Подбежав, он точным ударом ноги, будто футбольный тренер, выбил сверток из-под собачьего носа.
Пес зарычал и отскочил в сторону.
За перипетиями этими с удовольствием наблюдала стая воробьев, сидевшая на ближайших деревьях – тополях с ободранной шкурой, воробьи специально прилетели посмотреть, что такое здесь происходит, что за шум, а драки нету? Воробьи драки любили очень. Наталья Юрьевна смотрела на бранчливую стаю, густо рассевшуюся на тополиных ветвях, на Боровикова, на недовольного пса, и у нее ресницы склеивались от слез.

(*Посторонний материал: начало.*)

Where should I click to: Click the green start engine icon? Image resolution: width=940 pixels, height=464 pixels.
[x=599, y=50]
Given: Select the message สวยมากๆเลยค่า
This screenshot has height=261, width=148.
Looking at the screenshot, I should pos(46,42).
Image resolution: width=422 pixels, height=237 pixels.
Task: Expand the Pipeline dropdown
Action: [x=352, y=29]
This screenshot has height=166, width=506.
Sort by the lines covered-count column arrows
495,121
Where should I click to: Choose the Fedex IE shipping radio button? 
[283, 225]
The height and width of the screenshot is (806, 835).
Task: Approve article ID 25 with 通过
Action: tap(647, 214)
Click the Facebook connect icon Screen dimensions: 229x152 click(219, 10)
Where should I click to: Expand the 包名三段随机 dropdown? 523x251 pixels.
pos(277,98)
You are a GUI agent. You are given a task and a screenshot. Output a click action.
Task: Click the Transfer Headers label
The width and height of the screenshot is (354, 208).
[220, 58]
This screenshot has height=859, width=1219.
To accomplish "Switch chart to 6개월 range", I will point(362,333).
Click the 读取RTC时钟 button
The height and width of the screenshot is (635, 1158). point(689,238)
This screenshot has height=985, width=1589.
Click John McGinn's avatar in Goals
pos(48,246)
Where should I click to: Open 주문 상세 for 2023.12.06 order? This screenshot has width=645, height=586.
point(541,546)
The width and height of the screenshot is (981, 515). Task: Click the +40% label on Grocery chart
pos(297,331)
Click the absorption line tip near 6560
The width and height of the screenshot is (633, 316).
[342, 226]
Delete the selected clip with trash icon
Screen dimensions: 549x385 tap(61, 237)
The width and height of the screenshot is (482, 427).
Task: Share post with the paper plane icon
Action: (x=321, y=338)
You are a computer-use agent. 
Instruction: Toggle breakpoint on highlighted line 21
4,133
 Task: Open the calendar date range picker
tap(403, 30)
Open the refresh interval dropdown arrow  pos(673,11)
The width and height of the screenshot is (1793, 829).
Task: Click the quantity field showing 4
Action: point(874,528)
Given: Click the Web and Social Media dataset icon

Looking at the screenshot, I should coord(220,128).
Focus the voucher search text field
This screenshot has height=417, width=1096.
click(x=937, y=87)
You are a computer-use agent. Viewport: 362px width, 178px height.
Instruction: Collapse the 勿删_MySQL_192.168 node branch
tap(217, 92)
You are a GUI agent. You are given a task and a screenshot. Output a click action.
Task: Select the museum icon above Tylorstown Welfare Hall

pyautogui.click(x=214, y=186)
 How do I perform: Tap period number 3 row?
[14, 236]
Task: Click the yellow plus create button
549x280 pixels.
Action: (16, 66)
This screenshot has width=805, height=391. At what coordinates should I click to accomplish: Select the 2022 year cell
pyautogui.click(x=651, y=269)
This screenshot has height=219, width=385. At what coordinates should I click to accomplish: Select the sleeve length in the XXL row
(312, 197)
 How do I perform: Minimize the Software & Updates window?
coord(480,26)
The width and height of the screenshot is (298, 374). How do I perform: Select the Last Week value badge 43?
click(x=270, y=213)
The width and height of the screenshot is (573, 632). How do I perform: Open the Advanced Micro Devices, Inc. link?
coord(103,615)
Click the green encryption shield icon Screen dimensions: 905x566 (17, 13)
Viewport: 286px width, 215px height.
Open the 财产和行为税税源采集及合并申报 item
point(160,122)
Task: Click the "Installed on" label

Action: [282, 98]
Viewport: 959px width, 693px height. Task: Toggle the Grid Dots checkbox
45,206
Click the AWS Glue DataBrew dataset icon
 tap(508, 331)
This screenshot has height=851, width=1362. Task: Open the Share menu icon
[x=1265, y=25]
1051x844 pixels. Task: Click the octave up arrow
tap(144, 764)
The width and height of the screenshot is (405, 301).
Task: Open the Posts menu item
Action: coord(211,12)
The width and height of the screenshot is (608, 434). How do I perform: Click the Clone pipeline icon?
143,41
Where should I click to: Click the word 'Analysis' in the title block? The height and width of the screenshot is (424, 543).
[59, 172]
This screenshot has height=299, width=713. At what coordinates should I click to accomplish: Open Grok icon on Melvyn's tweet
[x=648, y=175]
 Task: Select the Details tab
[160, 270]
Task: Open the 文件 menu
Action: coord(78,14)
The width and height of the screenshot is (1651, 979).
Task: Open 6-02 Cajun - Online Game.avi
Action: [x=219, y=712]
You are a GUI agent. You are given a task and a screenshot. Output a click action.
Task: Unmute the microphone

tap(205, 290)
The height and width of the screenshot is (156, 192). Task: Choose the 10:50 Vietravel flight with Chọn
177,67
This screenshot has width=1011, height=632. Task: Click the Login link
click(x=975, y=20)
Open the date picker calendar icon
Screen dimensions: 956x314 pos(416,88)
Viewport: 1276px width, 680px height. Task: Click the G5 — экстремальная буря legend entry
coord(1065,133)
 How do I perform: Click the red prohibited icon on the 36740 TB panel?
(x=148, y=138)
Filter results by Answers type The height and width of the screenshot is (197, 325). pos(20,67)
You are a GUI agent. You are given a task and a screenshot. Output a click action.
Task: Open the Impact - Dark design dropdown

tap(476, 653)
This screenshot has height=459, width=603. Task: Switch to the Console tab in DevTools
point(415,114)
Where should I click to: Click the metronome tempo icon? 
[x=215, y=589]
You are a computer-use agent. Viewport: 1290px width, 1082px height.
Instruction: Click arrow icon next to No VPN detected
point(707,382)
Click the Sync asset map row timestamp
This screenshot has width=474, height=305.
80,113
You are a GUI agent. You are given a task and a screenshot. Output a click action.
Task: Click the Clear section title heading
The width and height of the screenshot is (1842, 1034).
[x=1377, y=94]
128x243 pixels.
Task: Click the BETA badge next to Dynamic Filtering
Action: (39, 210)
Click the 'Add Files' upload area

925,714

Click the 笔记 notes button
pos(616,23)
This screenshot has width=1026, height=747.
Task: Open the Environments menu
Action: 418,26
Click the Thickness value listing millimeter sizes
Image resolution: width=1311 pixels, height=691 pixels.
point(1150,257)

Суд состоялся через полторы недели.
В зале, пахнущем известкой – в суде недавно сделали ремонт, – кроме Натальи Юрьевны и Боровикова, было еще шесть человек – шесть пенсионеров с терпеливыми лицами, – эти люди любили увлекательные зрелища. Судья – женщина с неподкупными глазами и сурово сжатым ртом, оценивающе глянула на Боровикова, потом на Наталью Юрьевну и поудобнее уселась в кресле.
Боровиков, зубасто улыбнувшись, повернулся к Наталье Юрьевне, выбросил перед собой правую руку – пальцы были сжаты в увесистый кулак, ребром левой ладони саданул по сгибу локтя с изнаночной стороны – кулак только дернулся, победно взлетая вверх.
Наталья Юрьевна отвела взгляд в сторону.
– И истец и ответчица на месте, – неожиданно произнесла судья фразу, которая ошеломила Наталью Юрьевну, – это хорошо… Не то всегда кого-нибудь не хватает…
Разбирательство она вела на хорошей скорости, обращая свой неприступный взгляд то на Боровикова, то на Наталью Юрьевну. Через полтора часа удалилась в специальную комнату для обдумывания приговора.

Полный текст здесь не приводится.